Word and element locating data >>
-=-=-=-=-
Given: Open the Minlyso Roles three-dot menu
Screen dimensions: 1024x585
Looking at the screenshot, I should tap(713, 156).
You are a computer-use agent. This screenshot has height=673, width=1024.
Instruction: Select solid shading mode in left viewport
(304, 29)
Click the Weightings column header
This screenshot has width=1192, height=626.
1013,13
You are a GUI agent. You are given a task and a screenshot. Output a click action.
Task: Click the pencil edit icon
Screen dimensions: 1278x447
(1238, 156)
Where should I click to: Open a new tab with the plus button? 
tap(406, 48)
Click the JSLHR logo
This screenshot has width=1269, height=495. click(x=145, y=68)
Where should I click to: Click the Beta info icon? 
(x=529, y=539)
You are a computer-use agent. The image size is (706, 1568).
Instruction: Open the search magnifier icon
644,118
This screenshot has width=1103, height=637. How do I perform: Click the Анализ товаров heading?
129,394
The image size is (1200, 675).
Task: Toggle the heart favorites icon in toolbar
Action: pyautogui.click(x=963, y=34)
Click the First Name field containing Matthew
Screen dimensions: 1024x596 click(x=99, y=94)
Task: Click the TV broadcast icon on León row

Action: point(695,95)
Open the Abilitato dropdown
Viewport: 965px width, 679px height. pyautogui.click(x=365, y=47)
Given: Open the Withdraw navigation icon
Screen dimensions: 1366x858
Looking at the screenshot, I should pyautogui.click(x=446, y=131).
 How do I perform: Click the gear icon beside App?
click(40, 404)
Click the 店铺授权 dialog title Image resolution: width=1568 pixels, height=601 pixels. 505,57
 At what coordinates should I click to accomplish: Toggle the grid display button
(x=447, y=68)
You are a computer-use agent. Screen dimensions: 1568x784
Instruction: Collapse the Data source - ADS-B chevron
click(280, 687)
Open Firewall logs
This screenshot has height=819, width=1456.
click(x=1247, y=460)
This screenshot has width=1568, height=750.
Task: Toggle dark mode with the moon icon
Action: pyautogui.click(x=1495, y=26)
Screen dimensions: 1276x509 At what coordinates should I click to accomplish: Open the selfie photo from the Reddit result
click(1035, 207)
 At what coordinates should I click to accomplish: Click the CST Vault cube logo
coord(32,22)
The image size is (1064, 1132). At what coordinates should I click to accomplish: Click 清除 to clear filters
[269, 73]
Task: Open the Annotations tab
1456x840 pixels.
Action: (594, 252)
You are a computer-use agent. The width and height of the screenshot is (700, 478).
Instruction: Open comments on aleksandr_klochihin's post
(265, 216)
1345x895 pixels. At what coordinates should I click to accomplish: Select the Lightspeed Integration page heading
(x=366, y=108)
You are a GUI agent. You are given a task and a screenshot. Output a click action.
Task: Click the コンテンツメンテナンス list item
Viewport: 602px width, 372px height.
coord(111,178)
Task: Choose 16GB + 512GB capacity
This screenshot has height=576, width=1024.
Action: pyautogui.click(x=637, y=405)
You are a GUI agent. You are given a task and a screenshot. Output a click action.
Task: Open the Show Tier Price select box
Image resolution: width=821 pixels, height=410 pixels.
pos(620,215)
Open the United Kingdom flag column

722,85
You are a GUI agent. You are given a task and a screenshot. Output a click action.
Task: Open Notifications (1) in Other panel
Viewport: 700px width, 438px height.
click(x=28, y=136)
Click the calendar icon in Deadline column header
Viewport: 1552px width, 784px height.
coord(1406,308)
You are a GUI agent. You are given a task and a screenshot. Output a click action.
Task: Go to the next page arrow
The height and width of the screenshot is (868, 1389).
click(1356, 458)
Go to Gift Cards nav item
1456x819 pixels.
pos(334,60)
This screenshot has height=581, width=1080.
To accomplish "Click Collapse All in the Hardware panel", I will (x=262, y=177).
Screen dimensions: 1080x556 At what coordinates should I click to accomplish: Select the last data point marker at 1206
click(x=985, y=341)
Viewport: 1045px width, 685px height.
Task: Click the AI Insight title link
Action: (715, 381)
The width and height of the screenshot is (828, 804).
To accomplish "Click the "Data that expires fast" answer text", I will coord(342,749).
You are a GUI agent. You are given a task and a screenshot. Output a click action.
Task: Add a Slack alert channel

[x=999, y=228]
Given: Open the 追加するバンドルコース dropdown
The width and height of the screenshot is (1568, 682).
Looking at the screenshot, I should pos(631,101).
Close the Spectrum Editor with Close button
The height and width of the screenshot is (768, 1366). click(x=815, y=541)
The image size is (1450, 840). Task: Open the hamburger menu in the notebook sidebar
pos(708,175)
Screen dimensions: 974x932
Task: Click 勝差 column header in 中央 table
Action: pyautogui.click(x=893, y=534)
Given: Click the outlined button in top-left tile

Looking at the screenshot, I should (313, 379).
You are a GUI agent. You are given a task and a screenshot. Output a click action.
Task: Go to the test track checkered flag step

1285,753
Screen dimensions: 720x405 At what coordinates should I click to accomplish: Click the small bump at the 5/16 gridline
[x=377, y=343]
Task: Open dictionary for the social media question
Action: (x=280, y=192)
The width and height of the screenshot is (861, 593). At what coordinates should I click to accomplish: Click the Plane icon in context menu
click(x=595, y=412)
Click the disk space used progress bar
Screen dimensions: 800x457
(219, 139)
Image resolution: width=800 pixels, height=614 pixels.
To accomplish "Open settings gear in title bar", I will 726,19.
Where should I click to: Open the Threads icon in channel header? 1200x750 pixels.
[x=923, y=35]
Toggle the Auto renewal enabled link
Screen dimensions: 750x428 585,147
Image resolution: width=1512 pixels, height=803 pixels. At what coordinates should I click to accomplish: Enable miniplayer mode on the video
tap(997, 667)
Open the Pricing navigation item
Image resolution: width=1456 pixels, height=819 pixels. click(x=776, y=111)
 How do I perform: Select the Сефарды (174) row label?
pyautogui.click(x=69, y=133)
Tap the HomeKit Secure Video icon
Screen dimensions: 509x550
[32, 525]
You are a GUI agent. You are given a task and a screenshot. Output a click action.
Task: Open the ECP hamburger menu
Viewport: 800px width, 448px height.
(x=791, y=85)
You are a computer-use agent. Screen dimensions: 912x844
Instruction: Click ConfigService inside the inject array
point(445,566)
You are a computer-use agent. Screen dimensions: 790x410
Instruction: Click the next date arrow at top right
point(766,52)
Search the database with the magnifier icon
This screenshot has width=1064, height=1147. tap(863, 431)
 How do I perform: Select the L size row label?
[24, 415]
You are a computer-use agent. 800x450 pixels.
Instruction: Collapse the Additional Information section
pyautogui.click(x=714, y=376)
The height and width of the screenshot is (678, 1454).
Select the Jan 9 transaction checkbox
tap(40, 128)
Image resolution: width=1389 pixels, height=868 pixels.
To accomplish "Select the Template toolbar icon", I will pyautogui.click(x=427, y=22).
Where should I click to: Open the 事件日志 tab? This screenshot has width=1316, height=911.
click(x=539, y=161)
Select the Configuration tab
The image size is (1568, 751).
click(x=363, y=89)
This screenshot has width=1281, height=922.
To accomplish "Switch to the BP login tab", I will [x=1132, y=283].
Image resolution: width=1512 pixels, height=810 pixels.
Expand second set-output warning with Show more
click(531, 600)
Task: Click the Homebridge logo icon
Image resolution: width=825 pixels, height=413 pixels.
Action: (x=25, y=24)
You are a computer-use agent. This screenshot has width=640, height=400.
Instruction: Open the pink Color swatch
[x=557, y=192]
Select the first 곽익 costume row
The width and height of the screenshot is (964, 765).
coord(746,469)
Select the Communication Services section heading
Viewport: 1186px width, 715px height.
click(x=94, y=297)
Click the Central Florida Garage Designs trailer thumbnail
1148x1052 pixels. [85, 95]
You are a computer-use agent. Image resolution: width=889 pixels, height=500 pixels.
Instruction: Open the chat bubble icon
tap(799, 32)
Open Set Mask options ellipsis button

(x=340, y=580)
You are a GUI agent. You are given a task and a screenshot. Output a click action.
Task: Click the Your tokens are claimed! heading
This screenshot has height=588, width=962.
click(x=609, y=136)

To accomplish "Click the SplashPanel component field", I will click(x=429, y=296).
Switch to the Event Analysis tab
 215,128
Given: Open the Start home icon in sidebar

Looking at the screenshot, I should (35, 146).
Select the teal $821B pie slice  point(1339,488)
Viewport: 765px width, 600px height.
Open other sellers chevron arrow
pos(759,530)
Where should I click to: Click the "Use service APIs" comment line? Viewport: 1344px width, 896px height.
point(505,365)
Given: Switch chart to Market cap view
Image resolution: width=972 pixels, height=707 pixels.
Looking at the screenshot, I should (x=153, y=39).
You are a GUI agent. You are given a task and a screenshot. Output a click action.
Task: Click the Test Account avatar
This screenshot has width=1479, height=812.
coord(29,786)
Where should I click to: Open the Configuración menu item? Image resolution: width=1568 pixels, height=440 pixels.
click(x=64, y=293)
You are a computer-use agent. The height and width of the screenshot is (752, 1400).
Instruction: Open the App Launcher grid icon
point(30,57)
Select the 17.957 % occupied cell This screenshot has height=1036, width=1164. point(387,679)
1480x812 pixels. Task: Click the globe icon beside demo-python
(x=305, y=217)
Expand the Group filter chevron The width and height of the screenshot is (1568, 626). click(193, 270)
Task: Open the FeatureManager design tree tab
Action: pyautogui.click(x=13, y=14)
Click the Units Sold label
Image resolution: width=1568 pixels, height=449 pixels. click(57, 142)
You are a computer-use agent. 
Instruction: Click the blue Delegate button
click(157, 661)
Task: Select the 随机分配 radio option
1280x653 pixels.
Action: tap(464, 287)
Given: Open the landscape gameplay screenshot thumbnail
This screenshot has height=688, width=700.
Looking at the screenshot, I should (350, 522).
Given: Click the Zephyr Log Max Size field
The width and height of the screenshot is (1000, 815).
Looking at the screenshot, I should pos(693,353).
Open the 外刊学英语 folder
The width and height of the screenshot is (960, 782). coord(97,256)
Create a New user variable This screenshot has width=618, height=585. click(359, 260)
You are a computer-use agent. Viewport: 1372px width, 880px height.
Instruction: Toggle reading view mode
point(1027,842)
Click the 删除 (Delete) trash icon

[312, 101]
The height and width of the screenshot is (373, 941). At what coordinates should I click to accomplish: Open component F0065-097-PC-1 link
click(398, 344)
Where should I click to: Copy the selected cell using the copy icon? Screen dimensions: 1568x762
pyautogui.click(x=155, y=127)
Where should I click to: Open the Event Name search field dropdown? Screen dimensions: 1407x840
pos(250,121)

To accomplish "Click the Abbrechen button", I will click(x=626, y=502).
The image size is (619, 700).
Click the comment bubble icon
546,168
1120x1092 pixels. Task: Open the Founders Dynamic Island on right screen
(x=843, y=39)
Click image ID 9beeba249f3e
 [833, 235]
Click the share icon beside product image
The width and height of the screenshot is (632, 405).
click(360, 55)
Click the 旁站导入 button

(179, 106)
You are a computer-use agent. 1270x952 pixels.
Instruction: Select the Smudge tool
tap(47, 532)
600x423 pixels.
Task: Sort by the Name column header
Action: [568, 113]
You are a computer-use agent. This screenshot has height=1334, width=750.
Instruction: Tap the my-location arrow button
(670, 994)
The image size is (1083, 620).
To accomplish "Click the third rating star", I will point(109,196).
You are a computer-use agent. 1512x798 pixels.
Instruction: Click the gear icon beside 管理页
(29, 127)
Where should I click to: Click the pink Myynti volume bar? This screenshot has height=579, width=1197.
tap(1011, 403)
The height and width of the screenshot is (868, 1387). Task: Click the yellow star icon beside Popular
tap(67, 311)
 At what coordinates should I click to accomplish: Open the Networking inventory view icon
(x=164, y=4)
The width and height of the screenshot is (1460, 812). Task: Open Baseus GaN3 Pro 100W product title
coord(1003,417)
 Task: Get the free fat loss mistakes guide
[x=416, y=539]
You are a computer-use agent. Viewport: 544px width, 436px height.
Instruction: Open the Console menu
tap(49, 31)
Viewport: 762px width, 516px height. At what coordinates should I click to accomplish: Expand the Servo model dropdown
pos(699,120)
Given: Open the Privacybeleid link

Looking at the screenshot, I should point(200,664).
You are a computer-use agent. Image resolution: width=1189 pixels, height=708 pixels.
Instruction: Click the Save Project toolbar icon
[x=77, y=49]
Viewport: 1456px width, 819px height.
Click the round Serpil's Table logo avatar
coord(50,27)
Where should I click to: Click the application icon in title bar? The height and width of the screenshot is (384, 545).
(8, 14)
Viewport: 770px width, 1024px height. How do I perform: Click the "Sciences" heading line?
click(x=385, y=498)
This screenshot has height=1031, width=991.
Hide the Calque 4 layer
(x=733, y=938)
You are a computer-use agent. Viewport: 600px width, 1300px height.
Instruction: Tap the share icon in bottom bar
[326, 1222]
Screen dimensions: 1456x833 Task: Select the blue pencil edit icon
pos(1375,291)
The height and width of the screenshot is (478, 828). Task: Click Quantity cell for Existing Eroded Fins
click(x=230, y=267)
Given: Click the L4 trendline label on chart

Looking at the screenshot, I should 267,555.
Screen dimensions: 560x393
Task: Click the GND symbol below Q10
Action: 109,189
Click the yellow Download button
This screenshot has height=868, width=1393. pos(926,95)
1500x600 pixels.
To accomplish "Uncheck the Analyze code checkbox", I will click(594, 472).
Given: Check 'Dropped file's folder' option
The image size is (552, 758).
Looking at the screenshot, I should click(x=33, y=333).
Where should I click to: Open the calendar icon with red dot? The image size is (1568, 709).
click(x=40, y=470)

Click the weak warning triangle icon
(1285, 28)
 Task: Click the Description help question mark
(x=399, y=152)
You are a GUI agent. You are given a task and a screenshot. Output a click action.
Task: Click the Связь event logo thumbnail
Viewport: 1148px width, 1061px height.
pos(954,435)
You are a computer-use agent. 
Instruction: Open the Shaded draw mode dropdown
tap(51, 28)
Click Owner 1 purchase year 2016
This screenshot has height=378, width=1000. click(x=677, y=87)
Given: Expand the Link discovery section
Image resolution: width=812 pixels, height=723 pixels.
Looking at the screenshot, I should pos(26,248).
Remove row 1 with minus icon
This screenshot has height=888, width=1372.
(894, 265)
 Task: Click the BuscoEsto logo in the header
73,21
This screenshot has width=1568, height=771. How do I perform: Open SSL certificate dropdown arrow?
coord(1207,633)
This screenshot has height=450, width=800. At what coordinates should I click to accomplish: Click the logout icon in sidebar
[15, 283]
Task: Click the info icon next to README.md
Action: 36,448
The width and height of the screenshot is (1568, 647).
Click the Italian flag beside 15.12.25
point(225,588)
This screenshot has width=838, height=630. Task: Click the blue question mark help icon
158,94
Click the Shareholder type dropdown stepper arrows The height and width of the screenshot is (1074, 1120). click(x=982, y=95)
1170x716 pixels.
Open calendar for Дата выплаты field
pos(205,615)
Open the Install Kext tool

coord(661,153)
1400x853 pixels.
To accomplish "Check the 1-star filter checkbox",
-=-=-=-=-
Written task >>
Recast the lines from the start of the items through the line containing "tap(406, 48)" as a JSON list of strings, one string per line, leaving out any blank lines.

Right answer >>
[
  "Given: Open the Minlyso Roles three-dot menu",
  "Screen dimensions: 1024x585",
  "Looking at the screenshot, I should tap(713, 156).",
  "You are a computer-use agent. This screenshot has height=673, width=1024.",
  "Instruction: Select solid shading mode in left viewport",
  "(304, 29)",
  "Click the Weightings column header",
  "This screenshot has width=1192, height=626.",
  "1013,13",
  "You are a GUI agent. You are given a task and a screenshot. Output a click action.",
  "Task: Click the pencil edit icon",
  "Screen dimensions: 1278x447",
  "(1238, 156)",
  "Where should I click to: Open a new tab with the plus button? ",
  "tap(406, 48)"
]